There was a front page article in today’s New York times as part of the coverage of the guilty verdicts against Raj Rajaratnam, that was titled, “Next Up: A Crackdown on Expert Networks”. The gist of the article is that federal prosecutors were now going to focus their insider trading crackdown on the use of expert networks. In fact, there have already been a number of indictments and guilty pleas resulting from the government’s investigation.
Expert networks, in a classic example of the law of unintended consequences, sprang into being following the enactment of Regulation Fair Disclosure. The theory was Reg. FD was forcing companies to stick to a plain vanilla disclosure script, telling everybody at the same time, whereas investors would pay to get something more than plain vanilla before everyone else. It proved to be a good theory, as on Wall Street, time and information are money, and expert networks could help investors with both. If an investor needed to get up to speed on a new industry, a new drug or a new technology, paying an expert for an hour or two of their time could be much more efficient than spending a week researching the topic. And presumably the investor could get the information free of corporate spin with some insights into the topic that corporate management might be unwilling to discuss.

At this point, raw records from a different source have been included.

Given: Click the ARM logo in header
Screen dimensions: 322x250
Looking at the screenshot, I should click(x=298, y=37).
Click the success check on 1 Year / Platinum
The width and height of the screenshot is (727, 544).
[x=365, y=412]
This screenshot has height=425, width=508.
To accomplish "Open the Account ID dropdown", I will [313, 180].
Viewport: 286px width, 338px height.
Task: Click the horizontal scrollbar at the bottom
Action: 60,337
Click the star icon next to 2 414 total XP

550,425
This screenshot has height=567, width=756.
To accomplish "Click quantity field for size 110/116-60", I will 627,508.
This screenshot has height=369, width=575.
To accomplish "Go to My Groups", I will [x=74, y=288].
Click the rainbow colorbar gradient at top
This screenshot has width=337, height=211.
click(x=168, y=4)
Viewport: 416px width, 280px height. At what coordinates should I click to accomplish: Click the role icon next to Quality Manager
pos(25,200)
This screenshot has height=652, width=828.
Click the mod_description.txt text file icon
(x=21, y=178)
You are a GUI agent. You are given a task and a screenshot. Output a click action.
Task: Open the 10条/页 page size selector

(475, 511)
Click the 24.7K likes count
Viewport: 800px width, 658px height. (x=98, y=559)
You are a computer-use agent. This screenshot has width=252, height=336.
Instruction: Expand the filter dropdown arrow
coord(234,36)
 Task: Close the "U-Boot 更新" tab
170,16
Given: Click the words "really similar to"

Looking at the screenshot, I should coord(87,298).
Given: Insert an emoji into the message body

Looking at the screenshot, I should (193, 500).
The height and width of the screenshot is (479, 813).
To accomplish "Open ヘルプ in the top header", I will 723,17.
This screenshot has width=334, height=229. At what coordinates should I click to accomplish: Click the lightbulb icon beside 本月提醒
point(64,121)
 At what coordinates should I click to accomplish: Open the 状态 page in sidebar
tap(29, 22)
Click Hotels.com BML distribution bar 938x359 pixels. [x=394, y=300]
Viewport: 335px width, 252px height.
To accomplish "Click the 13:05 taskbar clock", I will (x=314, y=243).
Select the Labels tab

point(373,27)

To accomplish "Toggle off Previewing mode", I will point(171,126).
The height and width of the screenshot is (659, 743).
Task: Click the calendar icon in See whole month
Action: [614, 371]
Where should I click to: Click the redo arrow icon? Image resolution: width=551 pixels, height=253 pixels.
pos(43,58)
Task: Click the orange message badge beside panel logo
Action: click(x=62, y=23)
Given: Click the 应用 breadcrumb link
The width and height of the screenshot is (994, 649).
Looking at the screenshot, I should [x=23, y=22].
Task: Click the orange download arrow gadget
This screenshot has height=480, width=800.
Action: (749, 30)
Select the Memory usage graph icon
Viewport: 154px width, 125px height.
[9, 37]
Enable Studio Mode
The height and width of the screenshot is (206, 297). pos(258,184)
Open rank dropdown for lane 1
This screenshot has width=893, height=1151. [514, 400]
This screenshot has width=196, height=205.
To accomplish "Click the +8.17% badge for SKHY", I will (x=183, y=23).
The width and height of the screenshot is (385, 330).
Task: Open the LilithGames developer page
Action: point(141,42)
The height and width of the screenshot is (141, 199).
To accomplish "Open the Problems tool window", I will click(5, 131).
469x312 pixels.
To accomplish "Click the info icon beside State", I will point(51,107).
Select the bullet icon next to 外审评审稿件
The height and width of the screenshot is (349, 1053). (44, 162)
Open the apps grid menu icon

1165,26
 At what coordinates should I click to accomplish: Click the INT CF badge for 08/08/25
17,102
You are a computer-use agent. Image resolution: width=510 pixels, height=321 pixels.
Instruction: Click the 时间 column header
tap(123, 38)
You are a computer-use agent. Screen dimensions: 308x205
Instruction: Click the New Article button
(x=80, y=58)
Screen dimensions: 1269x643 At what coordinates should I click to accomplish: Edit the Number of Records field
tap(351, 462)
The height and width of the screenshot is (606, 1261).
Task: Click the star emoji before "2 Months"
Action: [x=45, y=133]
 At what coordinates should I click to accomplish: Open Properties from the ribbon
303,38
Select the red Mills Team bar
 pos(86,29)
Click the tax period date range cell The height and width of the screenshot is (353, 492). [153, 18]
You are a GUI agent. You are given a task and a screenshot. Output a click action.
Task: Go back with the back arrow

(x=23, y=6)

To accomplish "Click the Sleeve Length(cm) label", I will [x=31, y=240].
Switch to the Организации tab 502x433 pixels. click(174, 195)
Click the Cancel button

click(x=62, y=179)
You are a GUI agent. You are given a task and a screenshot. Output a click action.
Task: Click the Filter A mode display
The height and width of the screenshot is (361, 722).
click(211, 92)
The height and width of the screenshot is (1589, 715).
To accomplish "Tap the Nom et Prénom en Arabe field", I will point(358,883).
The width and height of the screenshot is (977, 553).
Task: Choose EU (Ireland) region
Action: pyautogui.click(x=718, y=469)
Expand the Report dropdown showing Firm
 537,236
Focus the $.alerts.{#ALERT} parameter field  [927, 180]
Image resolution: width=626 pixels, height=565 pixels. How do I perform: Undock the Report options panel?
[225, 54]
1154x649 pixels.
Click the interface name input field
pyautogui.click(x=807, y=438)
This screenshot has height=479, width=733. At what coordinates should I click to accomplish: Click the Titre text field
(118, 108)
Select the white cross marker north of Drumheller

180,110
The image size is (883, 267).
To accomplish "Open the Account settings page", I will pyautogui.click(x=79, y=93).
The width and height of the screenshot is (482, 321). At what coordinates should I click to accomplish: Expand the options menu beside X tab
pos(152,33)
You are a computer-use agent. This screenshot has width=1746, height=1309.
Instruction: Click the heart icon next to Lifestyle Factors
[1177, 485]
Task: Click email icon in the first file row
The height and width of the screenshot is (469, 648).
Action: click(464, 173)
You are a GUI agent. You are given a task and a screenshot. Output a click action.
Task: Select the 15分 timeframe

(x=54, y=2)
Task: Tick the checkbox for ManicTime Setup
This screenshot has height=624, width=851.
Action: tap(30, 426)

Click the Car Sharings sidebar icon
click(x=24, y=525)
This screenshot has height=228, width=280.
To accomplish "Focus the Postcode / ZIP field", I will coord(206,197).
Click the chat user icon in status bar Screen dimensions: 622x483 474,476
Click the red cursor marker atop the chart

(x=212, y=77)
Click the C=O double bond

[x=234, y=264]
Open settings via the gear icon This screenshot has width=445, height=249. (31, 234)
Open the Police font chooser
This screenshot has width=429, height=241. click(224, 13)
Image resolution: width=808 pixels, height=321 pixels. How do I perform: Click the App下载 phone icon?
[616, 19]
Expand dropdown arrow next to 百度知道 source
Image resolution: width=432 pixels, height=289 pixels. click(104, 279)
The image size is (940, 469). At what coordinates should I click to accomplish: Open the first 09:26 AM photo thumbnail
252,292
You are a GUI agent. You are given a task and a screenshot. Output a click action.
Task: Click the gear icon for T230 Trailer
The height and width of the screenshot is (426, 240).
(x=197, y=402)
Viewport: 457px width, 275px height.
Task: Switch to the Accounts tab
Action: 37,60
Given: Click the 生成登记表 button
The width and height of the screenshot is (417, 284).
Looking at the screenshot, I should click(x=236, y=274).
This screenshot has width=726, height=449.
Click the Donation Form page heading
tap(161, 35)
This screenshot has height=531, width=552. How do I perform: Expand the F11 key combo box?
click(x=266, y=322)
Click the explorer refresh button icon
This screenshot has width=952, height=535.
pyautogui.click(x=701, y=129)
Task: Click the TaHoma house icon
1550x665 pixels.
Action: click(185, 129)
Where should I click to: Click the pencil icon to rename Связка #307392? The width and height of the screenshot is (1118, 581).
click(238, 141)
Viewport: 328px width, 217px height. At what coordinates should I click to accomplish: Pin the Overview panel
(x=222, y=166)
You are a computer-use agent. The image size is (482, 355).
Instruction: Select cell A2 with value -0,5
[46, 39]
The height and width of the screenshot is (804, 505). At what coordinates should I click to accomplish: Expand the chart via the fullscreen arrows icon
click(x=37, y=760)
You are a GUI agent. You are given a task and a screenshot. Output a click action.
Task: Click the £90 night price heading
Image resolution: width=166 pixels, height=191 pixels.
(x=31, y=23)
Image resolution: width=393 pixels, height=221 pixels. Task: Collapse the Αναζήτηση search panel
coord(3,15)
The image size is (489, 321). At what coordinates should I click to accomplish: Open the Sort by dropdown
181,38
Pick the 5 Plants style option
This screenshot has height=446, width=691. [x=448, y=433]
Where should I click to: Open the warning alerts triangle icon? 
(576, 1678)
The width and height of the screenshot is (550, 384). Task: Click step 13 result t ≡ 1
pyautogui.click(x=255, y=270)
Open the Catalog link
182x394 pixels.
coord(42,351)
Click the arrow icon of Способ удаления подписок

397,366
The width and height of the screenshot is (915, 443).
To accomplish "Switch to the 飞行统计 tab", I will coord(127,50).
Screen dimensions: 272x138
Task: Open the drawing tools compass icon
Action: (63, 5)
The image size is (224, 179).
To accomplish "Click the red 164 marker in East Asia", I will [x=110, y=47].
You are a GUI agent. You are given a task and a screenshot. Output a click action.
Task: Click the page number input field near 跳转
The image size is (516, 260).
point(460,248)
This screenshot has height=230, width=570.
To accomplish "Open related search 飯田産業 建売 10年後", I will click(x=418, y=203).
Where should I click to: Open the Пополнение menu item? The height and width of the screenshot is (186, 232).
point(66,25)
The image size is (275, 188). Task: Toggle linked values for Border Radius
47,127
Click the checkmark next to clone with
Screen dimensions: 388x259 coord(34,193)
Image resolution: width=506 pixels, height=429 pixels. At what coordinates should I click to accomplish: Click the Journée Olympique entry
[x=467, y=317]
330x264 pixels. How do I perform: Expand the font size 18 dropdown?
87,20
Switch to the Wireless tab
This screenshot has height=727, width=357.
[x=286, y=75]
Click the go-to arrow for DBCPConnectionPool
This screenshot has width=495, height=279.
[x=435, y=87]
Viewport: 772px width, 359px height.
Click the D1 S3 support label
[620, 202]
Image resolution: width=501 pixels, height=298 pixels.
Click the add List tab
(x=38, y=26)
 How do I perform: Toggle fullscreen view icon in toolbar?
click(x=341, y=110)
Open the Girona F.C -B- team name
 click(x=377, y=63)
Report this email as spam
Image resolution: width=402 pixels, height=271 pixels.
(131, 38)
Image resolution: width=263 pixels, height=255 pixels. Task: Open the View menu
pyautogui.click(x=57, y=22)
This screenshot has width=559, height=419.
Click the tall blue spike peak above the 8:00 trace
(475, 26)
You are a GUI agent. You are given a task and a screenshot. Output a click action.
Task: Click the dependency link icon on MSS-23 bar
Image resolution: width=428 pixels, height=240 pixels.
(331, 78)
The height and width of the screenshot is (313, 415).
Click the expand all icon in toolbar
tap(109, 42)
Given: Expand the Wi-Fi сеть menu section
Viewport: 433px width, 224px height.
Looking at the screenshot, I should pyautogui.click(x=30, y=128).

Alas, like all good ideas, abuses soon appeared. Some expert networks solicited people to act as experts on the companies they worked for, with the implied marketing pitch to investors that they would be able to get an insider’s perspective. And lo and behold, some of the experts actually gave out material, non-public information about their companies. Many of these “experts” were in technical fields, such as medicine or technology, and it would be easy to say that they might not be expected to know technical SEC regulations. However, when someone is paying a person large sums of money to tell them about things that are not generally known about their company, it’s fair to say that person knows he’s doing something wrong. At the very least they are violating their duty of confidentiality to their employer, at the worst, they are violating the federal securities laws.
So now that people are beginning to be sentenced, what does it mean for expert networks?First, they’re not going away. The desire of Wall Street for fast information that may give them an investment edge will insure that the expert networks will continue to be around. Costs will go up as more compliance is layered into the process, both by investors and the networks, but the demand for the product will not go away. Second, companies will strengthen their disclosure policies to prohibit employees from acting as experts. As I write this I am sure there are securities lawyers all over the country drafting memos advising their clients to update their disclosure policies to prohibit all employees from participating in expert networks. Third, maybe, perhaps, we hope, the bad actors will be forced out of the business.
I hate to sound like a cynic about the last point, but when you’ve hung around the industry as long as I have and witnessed Michael Milken, Dennis Levine, Martin Siegel, Ivan Boesky, R. Foster Winans (The “Heard on the Street” columnist from the Wall Street Journal), James McDermott (the former CEO of Keefe, Bruyette & Woods who gave tips to his adult movie star mistress) and Martha Stewart, you get just a bit jaded about the ability of regulations and compliance programs to overcome the lure of making a quick buck.